Diagnosis: Medulloblastoma.
Why does a midline cerebellar tumour cause these specific deficits? Why is gait affected more than limb coordination when the midline (vermis) is involved?
WHY THIS MATTERS
Cerebellar anatomy is clinically essential:
- Medulloblastoma — most common malignant brain tumour in children in India; arises in the cerebellar vermis; causes hydrocephalus by blocking the 4th ventricle
- Cerebellar ataxia — a common presentation in Indian neurology: causes include alcohol (India's second most common cause of cerebellar syndrome), vitamin B1 deficiency, paraneoplastic, MS, strokes
- Posterior fossa surgery — cerebellar tumours require knowledge of the peduncles, vermis, and tonsillar herniation
- Chiari malformation — cerebellar tonsillar herniation through foramen magnum; causes syringomyelia (discussed in spinal cord module)
RECALL
Before we begin, recall:
- The cerebellum occupies the posterior fossa, below the tentorium cerebelli
- It connects to the brainstem via three pairs of cerebellar peduncles
- Functionally: coordinates movement, maintains posture, and regulates muscle tone
- It does NOT initiate movements; it modulates them
Part 1: External and Internal Features (AN60.1)
External Features
- Two hemispheres + central vermis (worm-shaped midline strip)

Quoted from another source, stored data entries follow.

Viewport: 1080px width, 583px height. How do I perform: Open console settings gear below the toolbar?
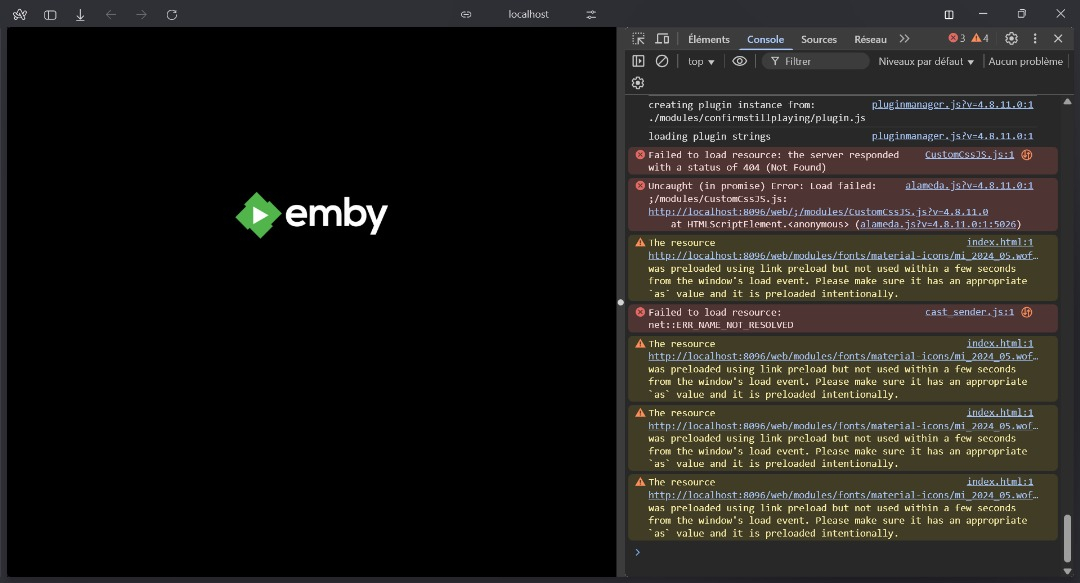(638, 83)
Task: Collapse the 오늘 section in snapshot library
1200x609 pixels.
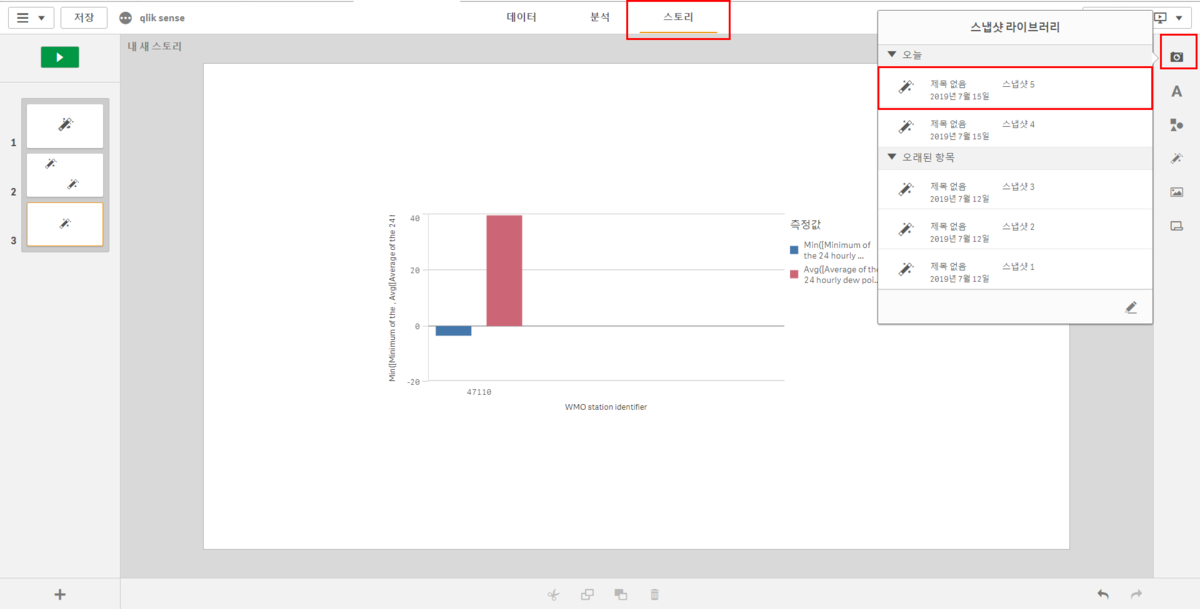Action: (892, 54)
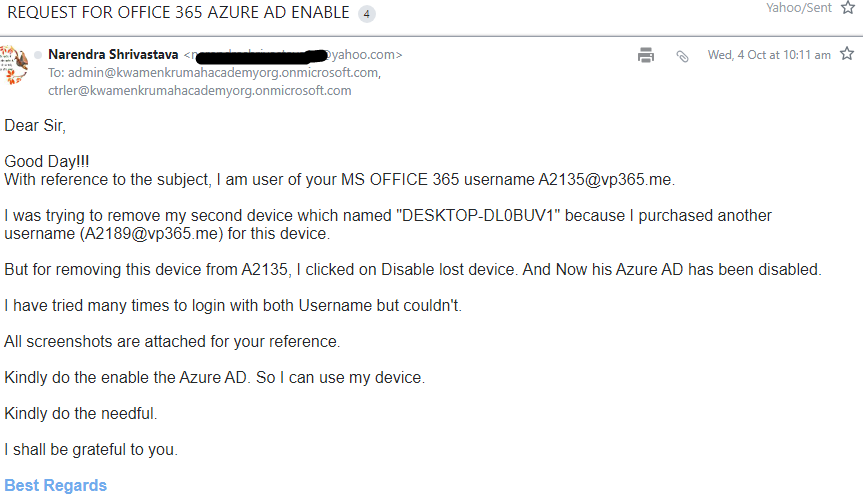Star the whole conversation beside Yahoo/Sent
Screen dimensions: 863x497
(x=848, y=8)
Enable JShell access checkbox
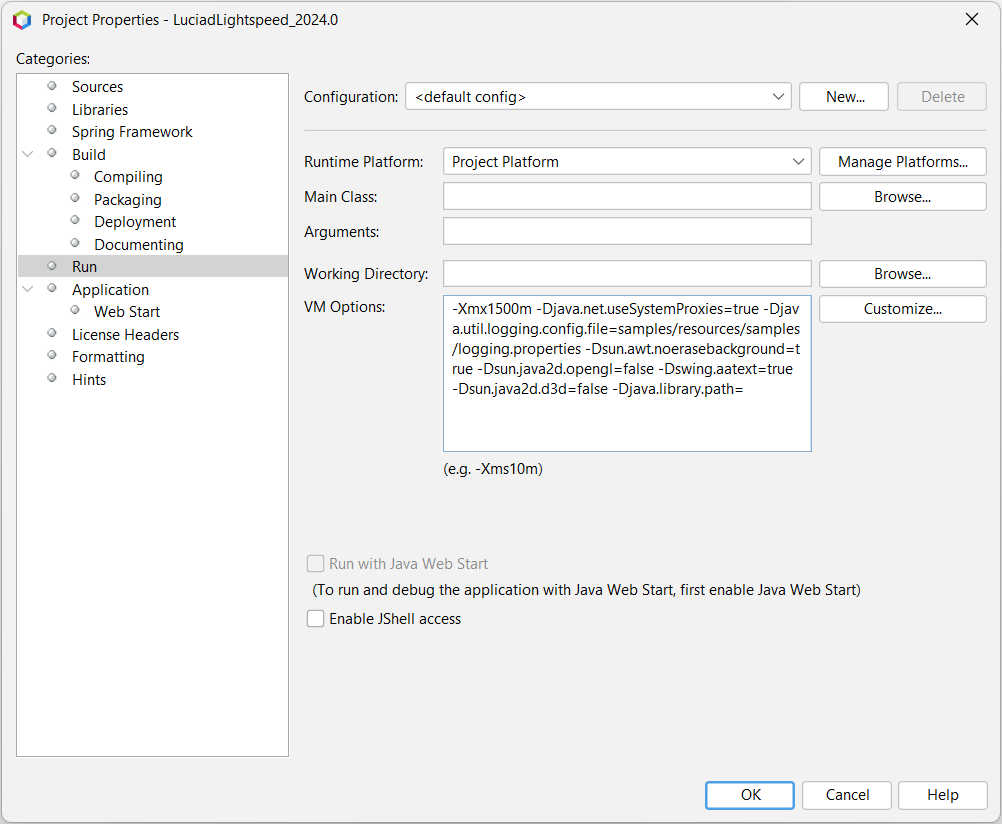Image resolution: width=1002 pixels, height=824 pixels. [x=315, y=619]
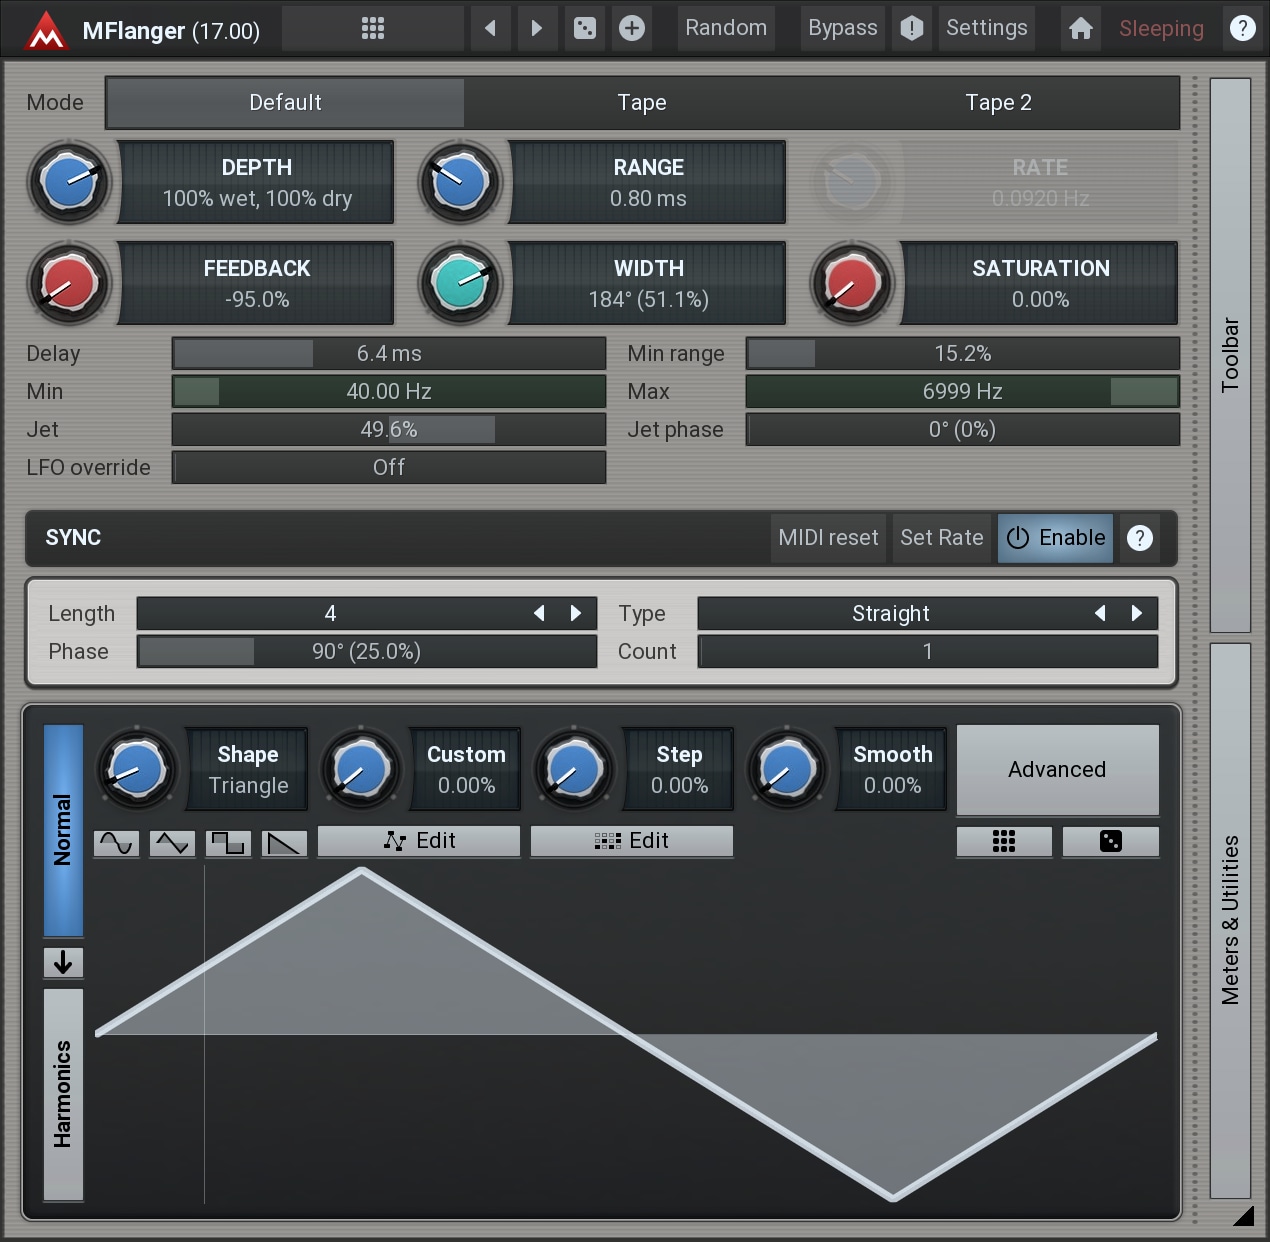
Task: Click the next arrow on Length selector
Action: tap(576, 613)
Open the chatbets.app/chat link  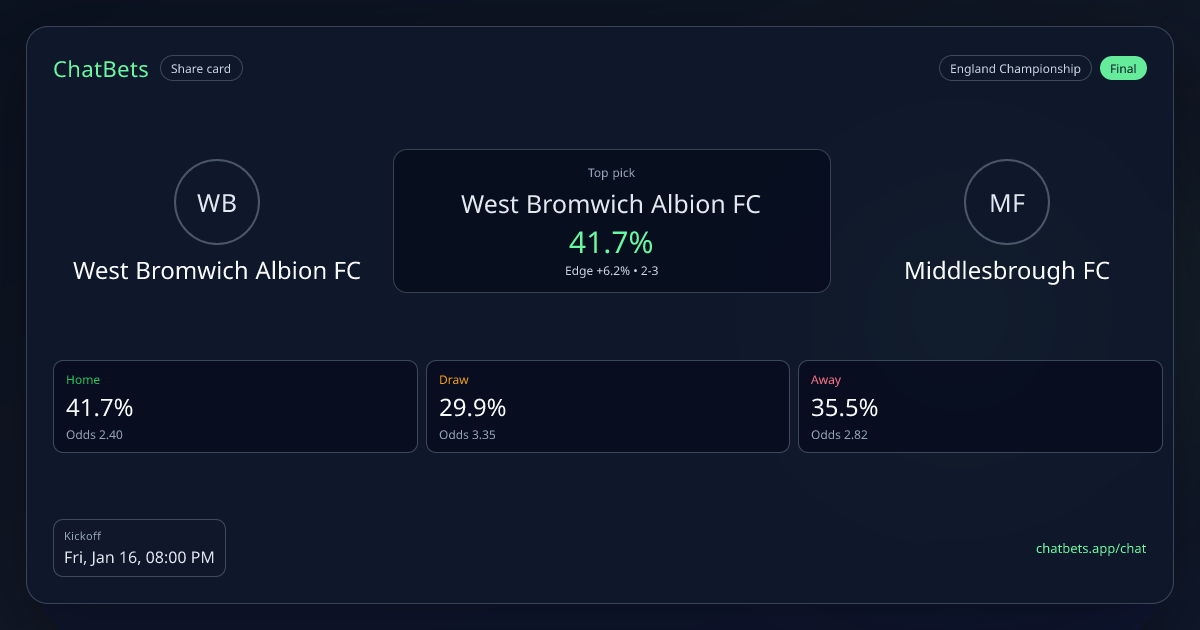[x=1091, y=548]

- Folia — transversely oriented ridges on the cerebellar surface (equivalent to gyri)
- Fissures separate lobes:
- Primary fissure — separates anterior lobe from posterior lobe
- Posterolateral fissure — separates flocculonodular lobe from the posterior lobe
Three Lobes:
| Lobe | Location | Functional Zone |
|---|---|---|
| Anterior lobe | Above primary fissure | Spinocerebellum (muscle tone, posture) |
| Posterior lobe (largest) | Between primary + posterolateral fissures | Pontocerebellum (skilled movements) |
| Flocculonodular lobe | Below posterolateral fissure | Vestibulocerebellum (balance, eye movements) |
Three Functional Zones (phylogenetic):
| Zone | Region | Input | Function | Deep Nucleus |
|---|---|---|---|---|
| Vestibulocerebellum (archicerebellum) | Flocculonodular lobe | Vestibular nuclei | Balance, VOR, eye movements | No deep nucleus (→ vestibular nuclei directly) |
| Spinocerebellum (paleocerebellum) | Anterior lobe + vermis of posterior lobe | Spinal cord (spinocerebellar tracts) | Posture, gait, muscle tone | Fastigial (medial vermis), Interposed (intermediate) |
| Pontocerebellum (neocerebellum) | Lateral hemispheres | Cerebral cortex via pons | Skilled fine voluntary movements | Dentate nucleus |
Internal Structure:
• Surface: 3-layered cerebellar cortex (molecular, Purkinje, granular layers)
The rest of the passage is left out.